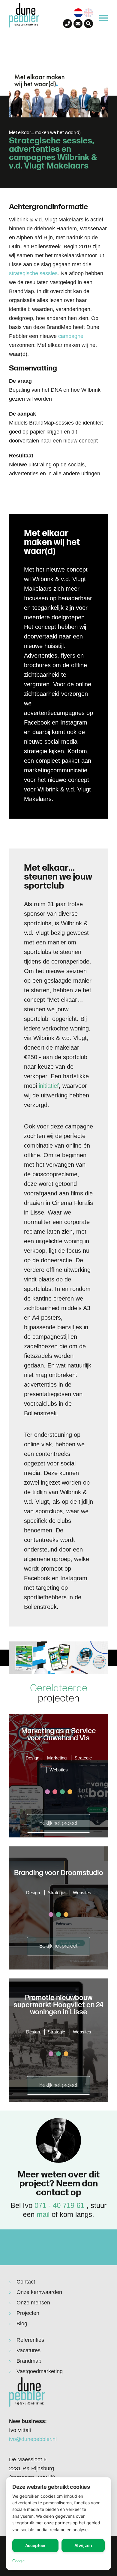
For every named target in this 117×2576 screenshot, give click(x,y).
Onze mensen (33, 2303)
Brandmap (28, 2361)
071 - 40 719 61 (59, 2205)
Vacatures (28, 2350)
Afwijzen (83, 2545)
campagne (70, 336)
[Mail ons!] (78, 23)
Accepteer (35, 2545)
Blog (21, 2324)
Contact (25, 2282)
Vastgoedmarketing (39, 2371)
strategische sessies (33, 273)
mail (43, 2214)
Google (18, 2561)
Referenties (30, 2340)
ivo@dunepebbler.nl (33, 2439)
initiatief (49, 1085)
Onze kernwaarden (39, 2292)
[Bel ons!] (67, 23)
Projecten (27, 2313)
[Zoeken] (88, 23)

◆ **TASK BRIEF**:
Would you output the data above exactly as written, but with no images?

◆ **EXERCISE RESULT**:
For every named target in this 117×2576 screenshot, give click(x,y).
Onze mensen (33, 2303)
Brandmap (28, 2361)
071 - 40 719 61 (59, 2205)
Vacatures (28, 2350)
Afwijzen (83, 2545)
campagne (70, 336)
[Mail ons!] (78, 23)
Accepteer (35, 2545)
Blog (21, 2324)
Contact (25, 2282)
Vastgoedmarketing (39, 2371)
strategische sessies (33, 273)
mail (43, 2214)
Google (18, 2561)
Referenties (30, 2340)
ivo@dunepebbler.nl (33, 2439)
initiatief (49, 1085)
Onze kernwaarden (39, 2292)
[Bel ons!] (67, 23)
Projecten (27, 2313)
[Zoeken] (88, 23)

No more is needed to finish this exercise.